Supported by funds from the Hospices Civils de Lyon and by grants from the Commission of the European Communities DG XII (contract no. BMH1-CT93-1529), the Ligue Francaise Contre la Sclerose En Plaques, and the Nouvelle Association Francaise des Scleroses en Plaques.
Received September 6, 1995. Accepted in final form November 16, 1995.
Address correspondence and reprint requests to Prof. C. Confavreux, Service de Neurologie, Hopital de l'Antiquaille, 1 rue de l'Antiquaille, 69321 Lyon Cedex 05, France.
An increased risk of cancer has been reported in patients treated with azathioprine.To assess the long-term risk of neoplasia in azathioprine-treated multiple sclerosis (MS) patients, we conducted a case-control study using the Lyon Multiple Sclerosis Database.

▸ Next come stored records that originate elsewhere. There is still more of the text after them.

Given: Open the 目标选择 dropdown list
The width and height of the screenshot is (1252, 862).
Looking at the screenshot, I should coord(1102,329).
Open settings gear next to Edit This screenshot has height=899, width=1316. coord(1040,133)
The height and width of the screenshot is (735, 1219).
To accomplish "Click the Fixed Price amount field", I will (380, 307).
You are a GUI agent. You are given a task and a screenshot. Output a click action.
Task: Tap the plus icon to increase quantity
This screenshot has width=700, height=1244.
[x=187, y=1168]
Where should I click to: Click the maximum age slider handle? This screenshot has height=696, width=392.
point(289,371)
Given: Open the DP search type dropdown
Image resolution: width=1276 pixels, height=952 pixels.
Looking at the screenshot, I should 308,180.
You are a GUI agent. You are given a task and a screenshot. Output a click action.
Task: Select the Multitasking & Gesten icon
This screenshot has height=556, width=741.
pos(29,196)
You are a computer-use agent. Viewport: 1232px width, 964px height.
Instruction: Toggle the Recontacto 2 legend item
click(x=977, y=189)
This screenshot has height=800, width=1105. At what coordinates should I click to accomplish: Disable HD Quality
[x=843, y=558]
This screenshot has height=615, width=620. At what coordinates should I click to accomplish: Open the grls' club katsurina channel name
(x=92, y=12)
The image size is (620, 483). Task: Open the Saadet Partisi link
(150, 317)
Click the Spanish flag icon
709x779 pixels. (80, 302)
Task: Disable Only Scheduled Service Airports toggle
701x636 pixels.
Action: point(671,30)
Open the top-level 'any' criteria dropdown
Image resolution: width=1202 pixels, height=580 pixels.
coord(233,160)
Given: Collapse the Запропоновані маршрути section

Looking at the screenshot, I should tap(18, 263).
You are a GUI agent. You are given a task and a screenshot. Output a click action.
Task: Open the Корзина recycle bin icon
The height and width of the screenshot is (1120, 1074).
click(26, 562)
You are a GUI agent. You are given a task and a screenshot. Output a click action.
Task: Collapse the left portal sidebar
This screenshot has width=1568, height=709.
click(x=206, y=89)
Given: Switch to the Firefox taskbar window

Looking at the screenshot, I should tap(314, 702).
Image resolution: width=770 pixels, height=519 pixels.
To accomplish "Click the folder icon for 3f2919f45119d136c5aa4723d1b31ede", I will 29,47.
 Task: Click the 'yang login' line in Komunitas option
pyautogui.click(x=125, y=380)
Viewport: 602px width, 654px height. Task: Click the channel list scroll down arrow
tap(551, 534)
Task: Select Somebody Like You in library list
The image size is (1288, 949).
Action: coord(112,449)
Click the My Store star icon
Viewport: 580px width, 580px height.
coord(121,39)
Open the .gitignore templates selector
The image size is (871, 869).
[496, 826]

From the 1,191 MS patients included in the database, we identified patients who developed cancer before December 31, 1991. Each case was then matched to three cancer-free MS controls by gender, date of birth, and date of MS onset. A matched analysis was performed to compare cases and controls for exposure to azathioprine therapy during the same follow-up period. Twenty-three MS patients with cancer were identified: 17 solid tumors, 2 skin carcinomas, 4 hematopoietic cancers. Cases had a mean age of 34.5 years +/- 10.2 (+/-SD) at clinical onset of MS and have been followed up for an average 13.8 years +/- 8.1 before being diagnosed with cancer. Fourteen cases (61%) and 34 controls (49%) had been treated with azathioprine for at least 1 month after being diagnosed with MS (adjusted odds ratio = 1.7; 95% confidence interval [CI], 0.6 to 4.6). When assessing risk associated with different durations of azathioprine therapy compared with no treatment at all, we found that MS patients had an increase in cancer risk of 1.3 (95% CI, 0.4 to 4.0) when treated less than 5 years, of 2.0 (95% CI, 0.4 to 9.1) when treated 5 to 10 years, and of 4.4 (95% CI, 0.9 to 20.9) when treated more than 10 years. Similar results were obtained when assessing cancer risk associated with cumulative doses of azathioprine ever taken. This case-control study suggests that the overall long-term risk of cancer from azathioprine is low in MS patients. The results are suggestive of a dose-response relationship with no significant risk during the first years of treatment and a possible increased risk after about 10 years of continuous therapy. Further studies are needed to better assess the risk-benefit ratio of azathioprine in MS.